The majority then purports to apply the functional test to the facts of this case. The majority emphasizes that (i) a liquidation is an extraordinary, not a recurring transaction, and is thus not a sale in the regular course of trade or business; and (ii) the proceeds of the sale were distributed to the sole stockholder and were not reinvested in plaintiff’s business. The majority finds support for this analysis in footnote 6 in the Polaroid opinion, which suggested that liquidations are not within the purview of the functional test. Id. at 306, n.6, 507 S.E.2d at 296, n.6.

In my view the majority has misread the functional test as set forth in the statute and interpreted in Polaroid. The functional test focuses on whether the asset is found to be an integral part of the corporation’s regular business, not whether the transaction is found to be a part of the regular business. The critical question is whether the property or asset produced business income while it was owned by the taxpayer.

In Polaroid, this Court noted the administrative rule in effect since 1976 which provides

*670“(2) A gain or loss from the sale, exchange or other disposition of real or personal property constitutes business income if the property while owned by the taxpayer was used to produce business income.”

Id. at 302, 507 S.E.2d at 293 (quoting 17 NCAC 5C .0703(2) (June 1998)).

Further, in my view the footnote to Polaroid is obiter dictum and is not a basis for disavowing the language in Polaroid.
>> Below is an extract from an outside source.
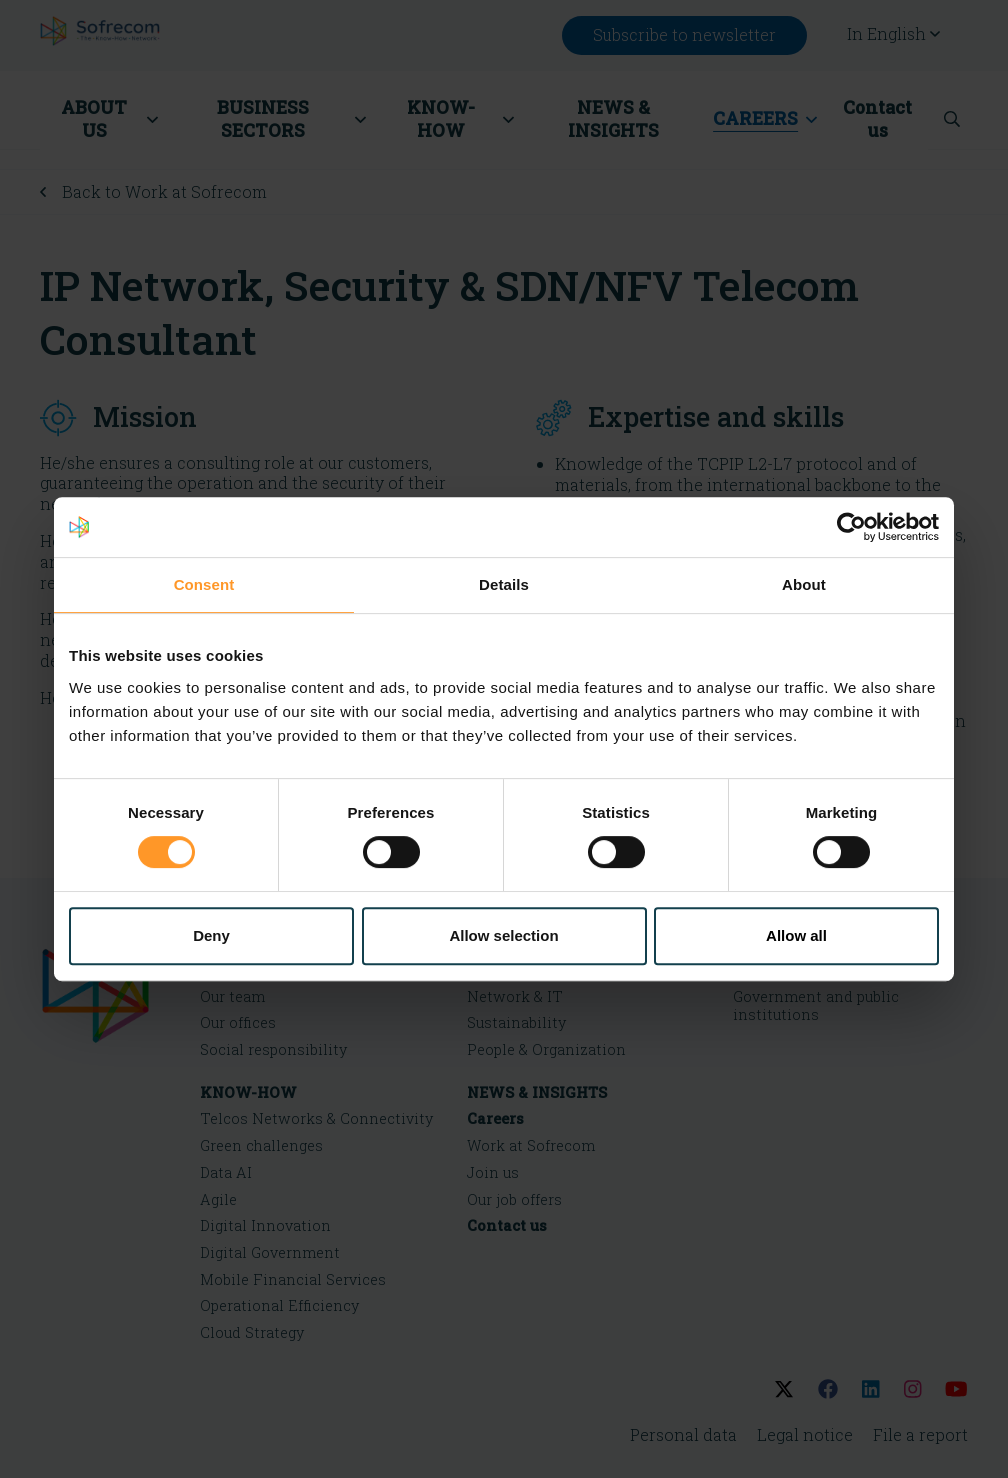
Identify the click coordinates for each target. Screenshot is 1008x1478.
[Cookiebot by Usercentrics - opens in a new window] (851, 527)
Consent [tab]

Even if the footnote were pertinent, a partial liquidation of a business division is not a “true liquidation.” Moreover, in this case the sole shareholder to whom the proceeds were distributed was the parent corporation of plaintiff. Hence, the question remains as to whether the proceeds were used in furtherance of the unitary business.
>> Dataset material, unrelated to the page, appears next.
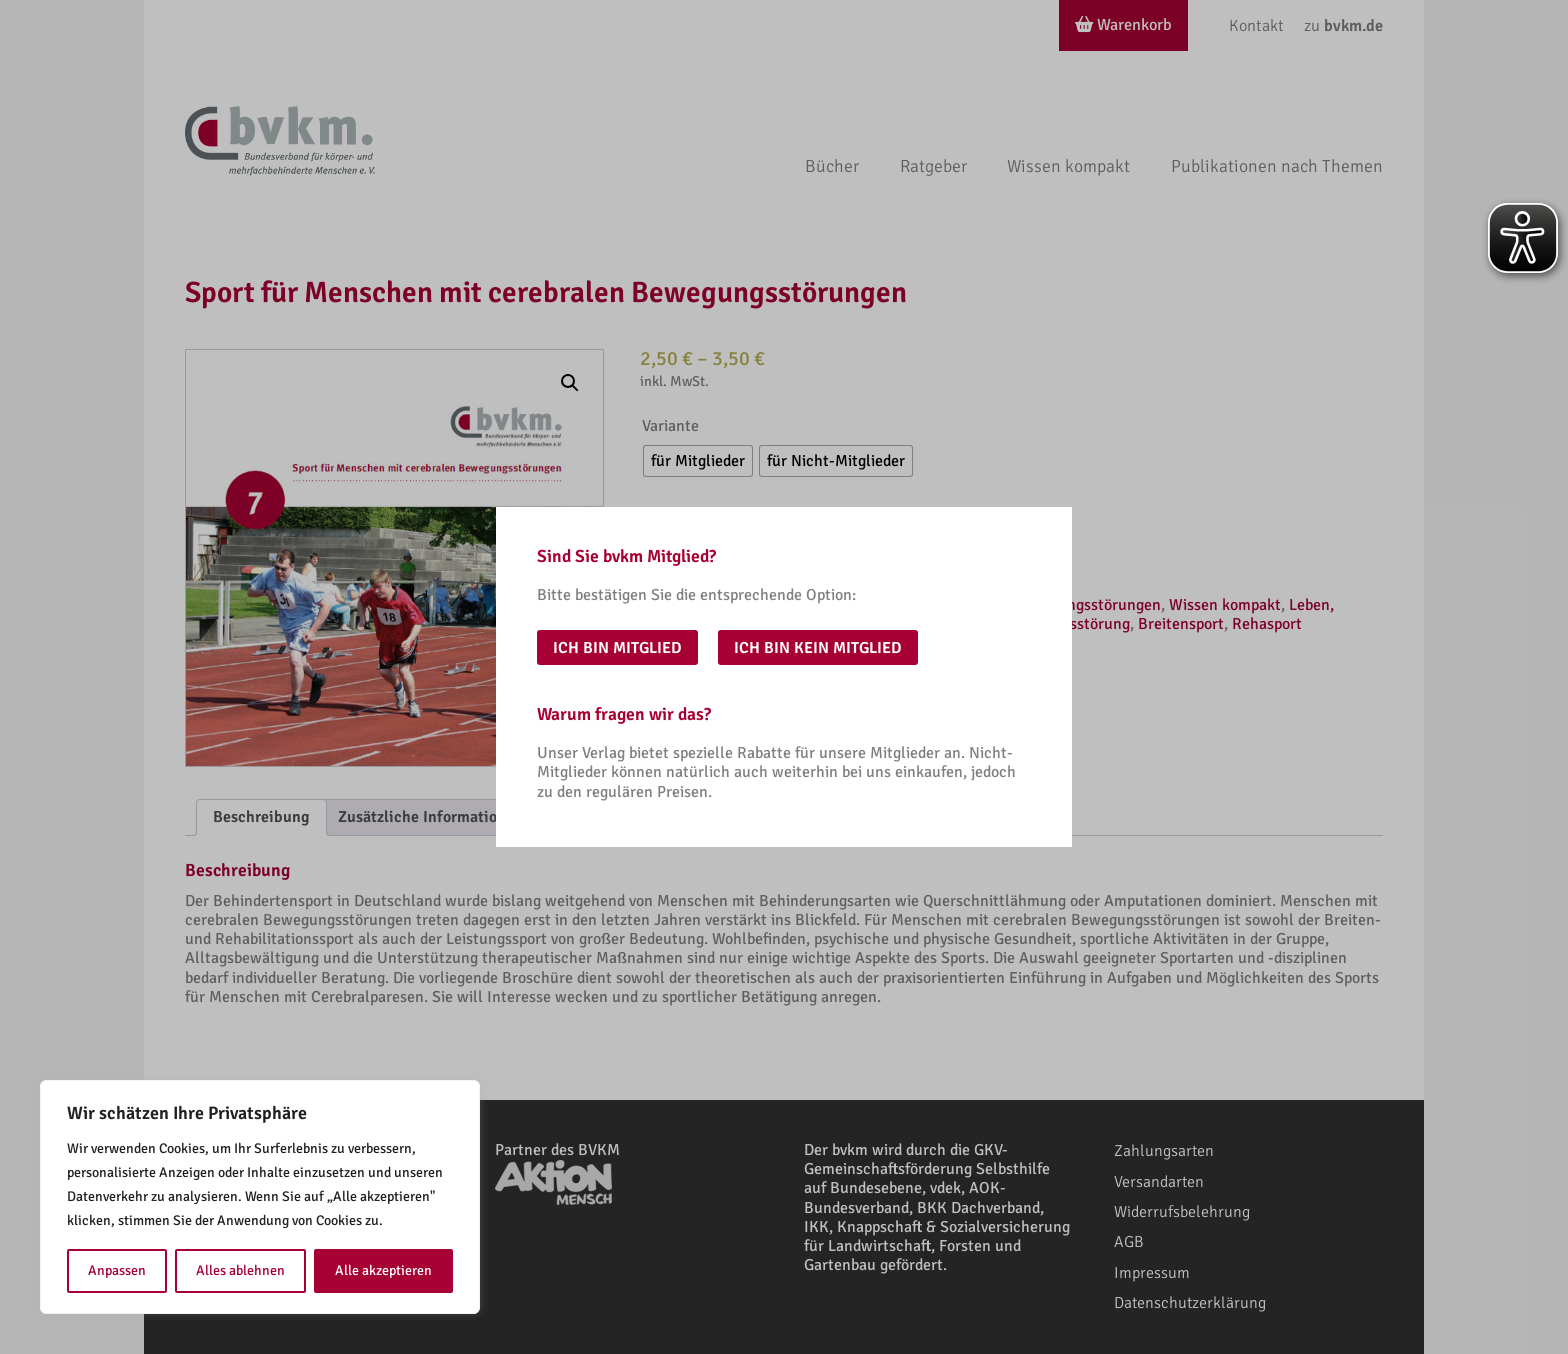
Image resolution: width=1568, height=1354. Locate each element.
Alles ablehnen (240, 1270)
Finally, the interpretation of our tax laws has widespread ramifications, and under the principle of stare decisis this Court should not lightly abandon or modify its interpretation of a tax statute. Both the Secretary of Revenue and the taxpayer are entitled to a measure of stability and constancy in the interpretation and application of our tax statutes.

Applying the functional test as set forth in Polaroid, I am of the opinion that ArtCarved as an asset of plaintiff was an integral part of plaintiffs regular trade or business, namely, manufacturing and selling various consumer goods, and that the sale of ArtCarved produced business income pursuant to N.C.G.S. § 105-130.4(a)(l).

For the foregoing reasons, I respectfully dissent and vote to reverse the opinion of the Court of Appeals.

Justice Martin joins in this dissenting opinion.